The result is monstrously overcomplicated software that is much harder to optimize because it is much more complicated to change.
I think the only way to avoid this is to get a lot of experience doing performance tuning and in that way come to recognize the design approaches that lead to this overcomplication. (Such as: an over-emphasis on classes and data structure.)
Here is an example of tuning an application that has been written in the way that is generally taught.
I will give a little story about something that happened to me, but not really an answer.
I am developing a project for a client where one part of it is processing very large scans (images) on the server. When i wrote it i was looking for functionality, but i thought of several ways to optimize the code so it was faster and used less memory.
Now an issue has arisen. During Demos to potential clients for this software and beta testing, on the demo unit (self contained laptop) it fails due to too much memory being used. It also fails on the dev server with really large files.
So was it an optimization, or was it a known future bug. Do i fix it or oprtimize it now? well, that is to be determined as their are other priorities as well.
It just makes me wish I did spend the time to reoptimize the code earlier on.
Think about the operational scenarios. ( use cases)
Say that we're making a pizza-shop finder gizmo.
The user turns on the machine. It has to show him the nearest Pizza shop in meaningful time. It Turns out our users want to know fast: in under 15 seconds.

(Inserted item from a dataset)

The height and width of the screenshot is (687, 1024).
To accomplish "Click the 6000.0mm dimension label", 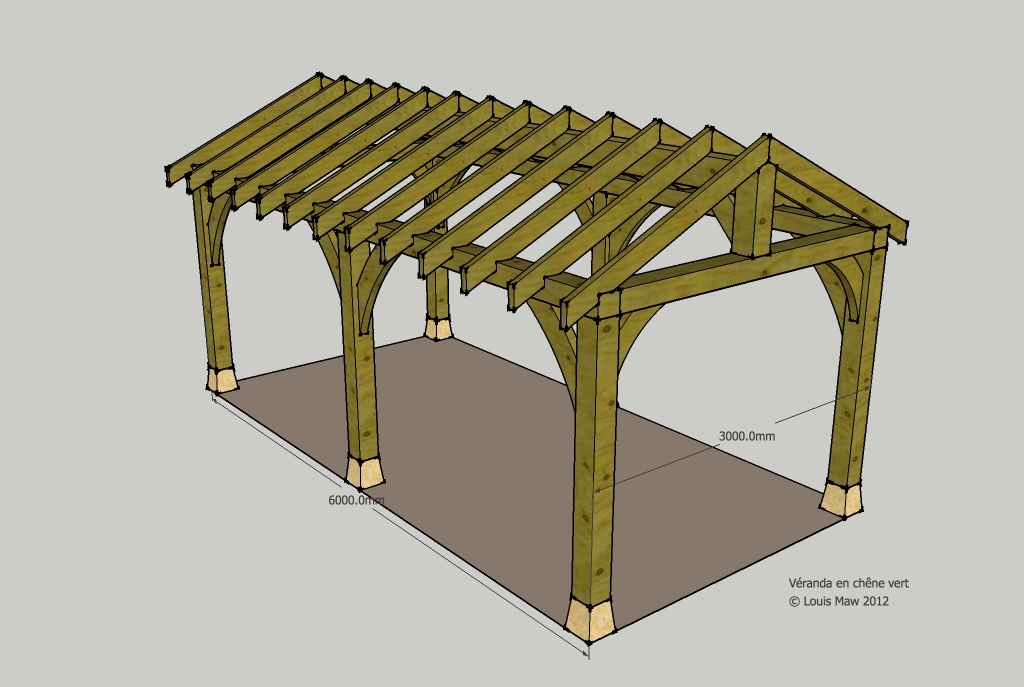I will pos(356,499).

So now, any idea you have, you think: is this going to ever, realistically run in some time less than 15 seconds, less all other time spend doing important stuff..

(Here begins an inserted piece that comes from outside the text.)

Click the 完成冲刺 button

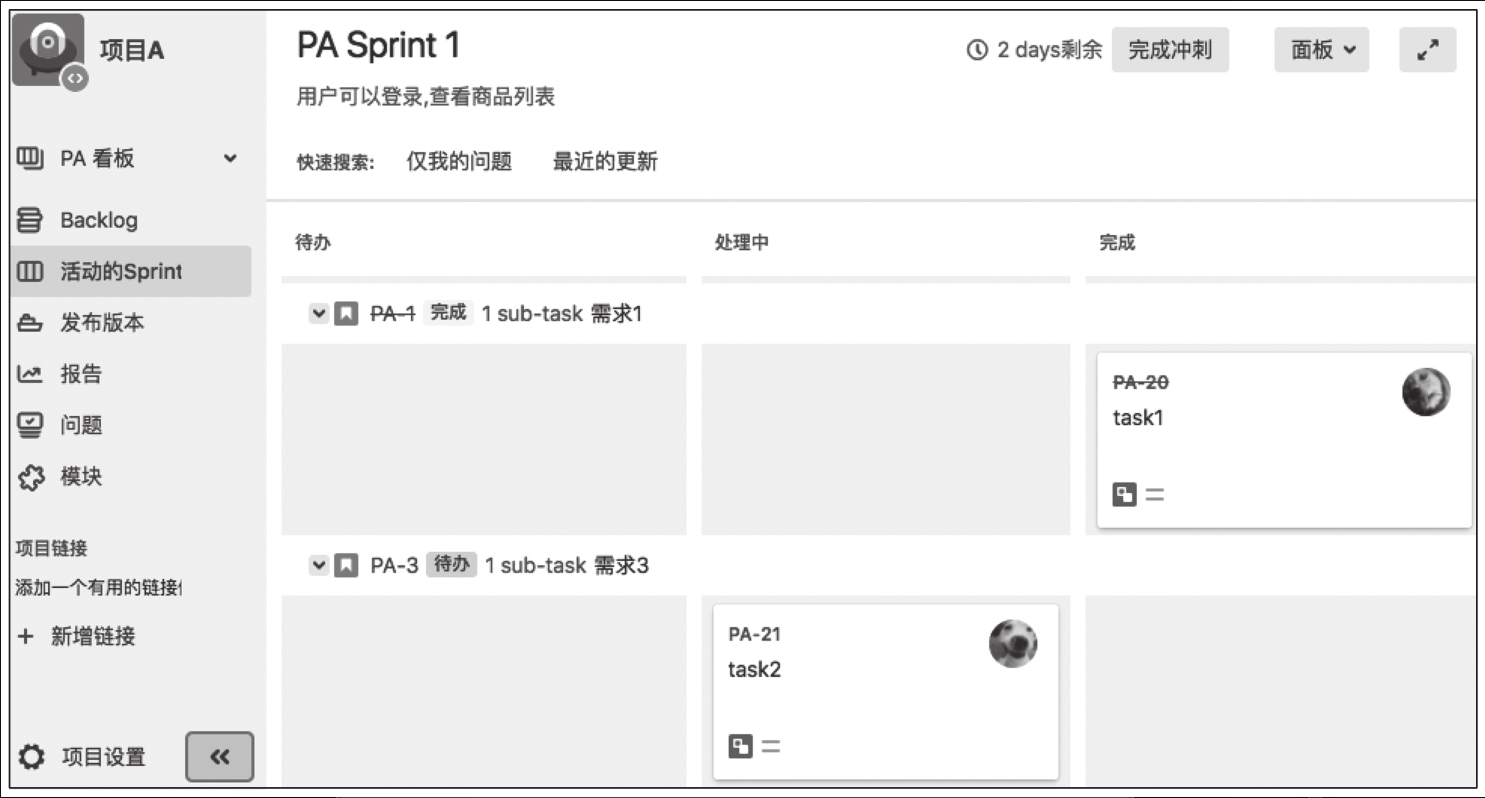click(x=1170, y=50)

Or you're a trading system: accurate sums. Less than a millisecond per trade if you can, please. (They'd probably accept 10ms), so , agian: you look at every idea from the relevant scenarios point of view.
Say it's a phone app: has to start in under (how many seconds)
Demonstrations to customers fomr laptops are ALWAYS a scenario. We've got to sell the product.
Maintenance, where some person upgrades the thing are ALWAYS a scenario.
So now, as an example: all the hard, AI heavy, lisp-customized approaches are not suitable.
Or for different strokes, the XML server configuration file is not user friendly enough.
See how that helps.
If I'm concerned about the codes ability to handle data growth, before I get too far along I try to set up sample data sets in large chunk increments to test it with like:
1000 records
10000 records
100000 records
1000000 records
and see where it breaks or becomes un-usable. Then you can decide based on real data if you need to optimize or re-design the core algorithms.